San Jose: Law enforcement leaders denounce ICE policy
San Jose Police Officers' Association President Paul Kelly speaks to reporters about his opposition to the county's ICE detainer policy. Photo by Nadia Lopez.

    Law enforcement officials condemned the Santa Clara County Board of Supervisors in a news conference Wednesday, following a vote Tuesday to not allow local authorities to notify ICE when detainees are released.

    The unanimous decision sparked outrage amongst police officers, who have been advocating for a change in policy for years.

    “We cannot protect our residents and keep our officers safe if violent, repeat offenders are continuously let back into our community. Our officers are being attacked and our communities are being preyed upon,” said Paul Kelly, president of the San Jose Police Officers’ Association. “We have not given up on this issue. We will continue to push to ensure the county will do the right thing, which is to protect as many people as possible from violent offenders, regardless of the immigration status.”

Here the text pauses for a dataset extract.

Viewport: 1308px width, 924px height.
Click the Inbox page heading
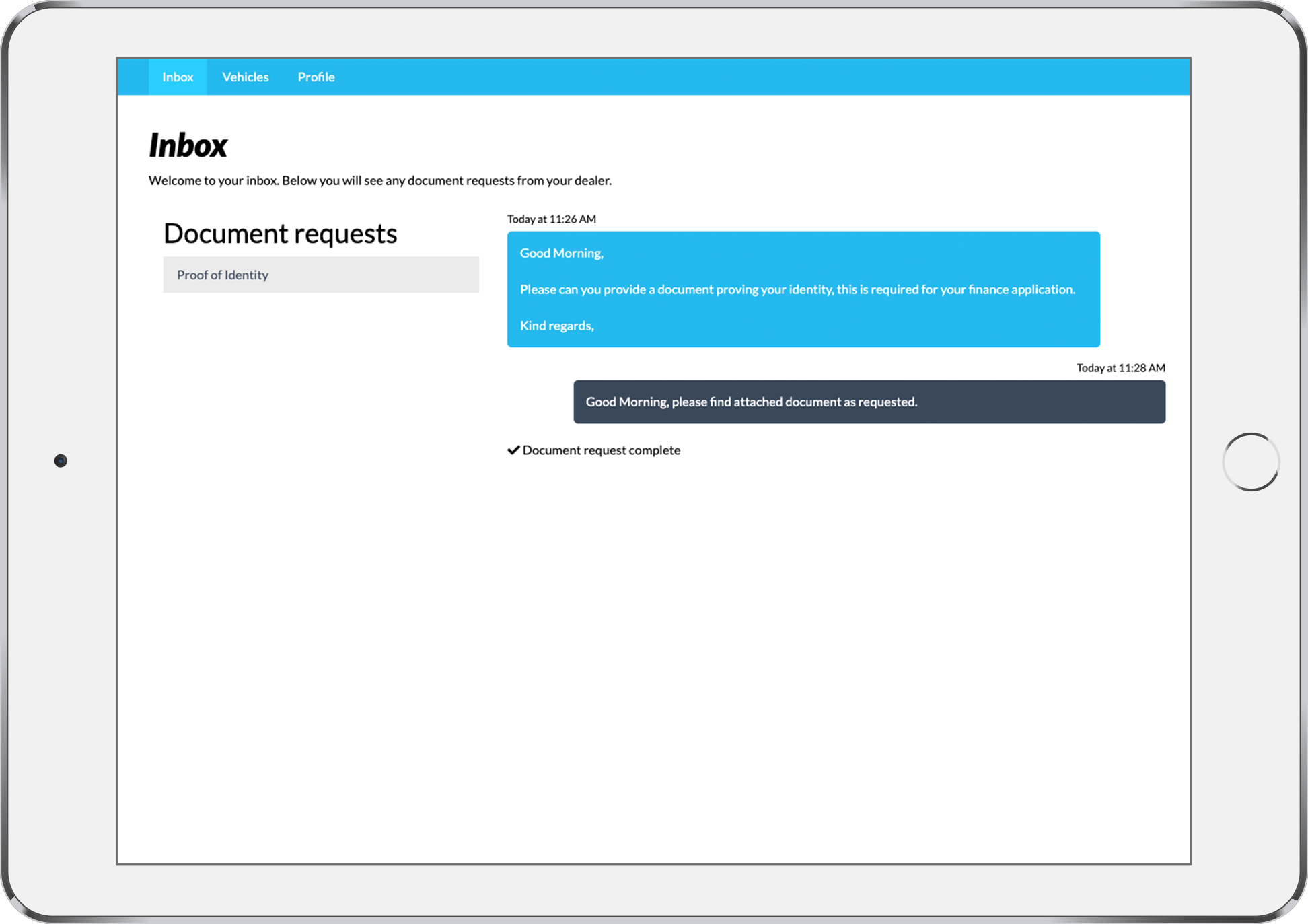click(188, 144)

    Kelly said that it is not possible to ignore “the fact that some of the repeat offenders are undocumented immigrants” and added that people will continue to be in danger and “victimized” if the policy is not changed. The true fight, according to Kelly, is not about immigration — it’s about public safety.

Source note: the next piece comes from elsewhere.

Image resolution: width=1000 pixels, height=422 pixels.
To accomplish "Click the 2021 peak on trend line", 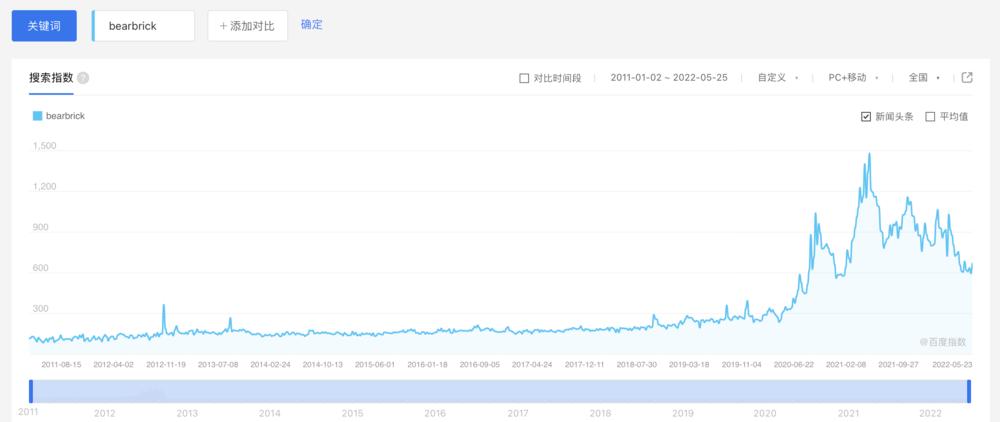I will [x=869, y=154].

    Kelly said the inaction on behalf of county supervisors is “absolutely a political decision.”

    “Pick up the phone. Bambi Larson would be alive today if all they did was pick up the phone. There will be more Bambi Larsons. We have to protect them,” added Kelly, who insisted that it is not within law enforcement’s agenda to target undocumented immigrants who have not committed serious or violent crimes.

    But supporters of the county’s sanctuary city policy said that ICE already has access to offenders through an extensive database for arrest data. In addition, online programs such are the county’s inmate finder and the Victim Information and Notification System are available to ICE and help law enforcement officials track down offenders.

    Supervisor Cindy Chavez said that she was not sure that a notification policy would have saved Larson’s life. The alleged attacker was under the influence of drugs and suffered from mental illness, two factors that some local leaders believe are to blame.

    “The big issues we’re taking a look at are our public justice and safety systems. We’re going to continue to do that. Any change we would’ve made to the policy today is unclear to me that would’ve protected Bambi Larson or others,” said Chavez. “It’s a bigger conversation.”

    Following questions from reporters, Kelly said Wednesday that ICE authorities have access to information about detainees, but not knowing when those offenders are released from the jail system is fundamental for the authorities to go after those individuals.

    Kelly said that a strategy is in the works to push for a notification policy, although no formal plans were mentioned.